Fueling demand and transaction volume is not only the desire to have a hedge against inflation but also the concern over a proposed increase in capital gains tax in 2022 as well as the possible modification or elimination of 1031 exchange benefits. Other factors include the expanding number of multifamily investors who are trading out of California apartment buildings in search of out-of-state single-tenant and multi-tenant retail properties that offer little to no management.
With very little brand-new inventory being added, and more buyers jumping into the buyer pool in the $1 million to $20 million range, we expect to see more aggressive pricing in the coming months for shadow-anchored multi-tenant retail pad buildings that surpasses pre-COVID levels. Grocery-anchored shopping centers will be the most sought-after retail investment as private investors and institutional buyers look to upgrade their portfolio. Last month, Hanley Investment Group represented the seller in the sale of a grocery-anchored shopping center in Central California. The buyer was attracted to the fact the center was 100 percent occupied by a mix of essential, daily needs, service and restaurant tenants.

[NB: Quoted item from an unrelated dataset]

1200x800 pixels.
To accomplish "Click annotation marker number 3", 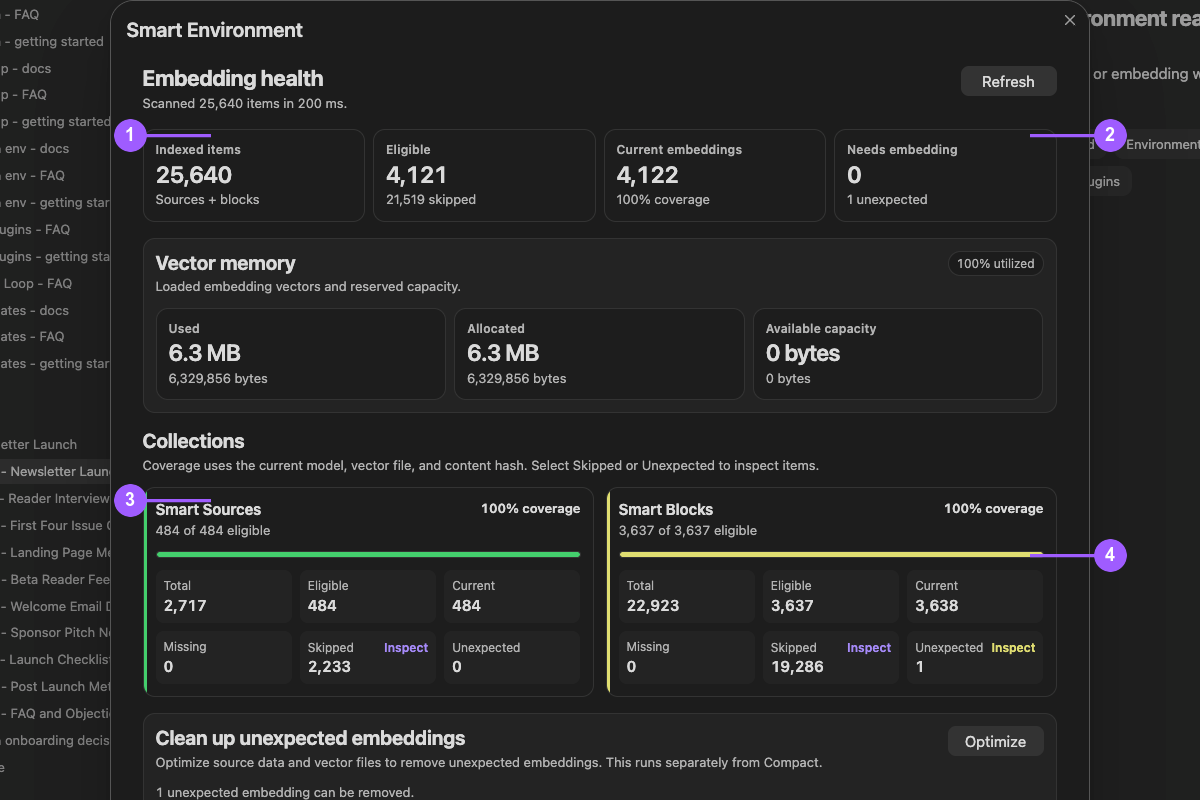I will click(x=131, y=500).
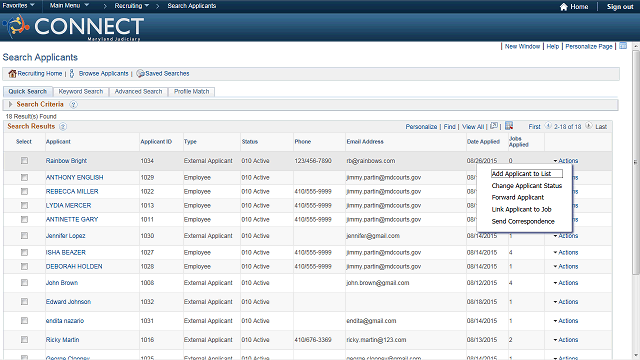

Value add-opportunities will also continue to attract savvy developers and investors. Hanley Investment Group has sold seven retail properties to date valued at $30 million in the execution of a break-up strategy at Highland Village Shopping Center, a new Sprouts-anchored shopping center in Fontana, Calif. The most recent sale, which took place in late May 2021, was the sale of a new construction, single-tenant retail building occupied by Sit ‘n Sleep. This sale marked the second sale of a single-tenant mattress investment sold in California since March of 2020. Hanley Investment Group also sold the previous single-tenant mattress investment property, a Mattress Firm in Mountain View.
Comparing the number of closed transactions in the first six months of this year to 2019 during the same period, Hanley Investment Group has already exceeded the number of closed transactions by a substantial margin with total sales volume up over 41 percent. Investor demand and investment sales velocity are at an all-time high with all indications that it is going to be another record-breaking year for Hanley Investment Group. And, likewise, retailers that are tuned in to their customers’ needs and wants and use multiple channels to maintain a close relationship with their customers and serve them well, will not only survive but thrive.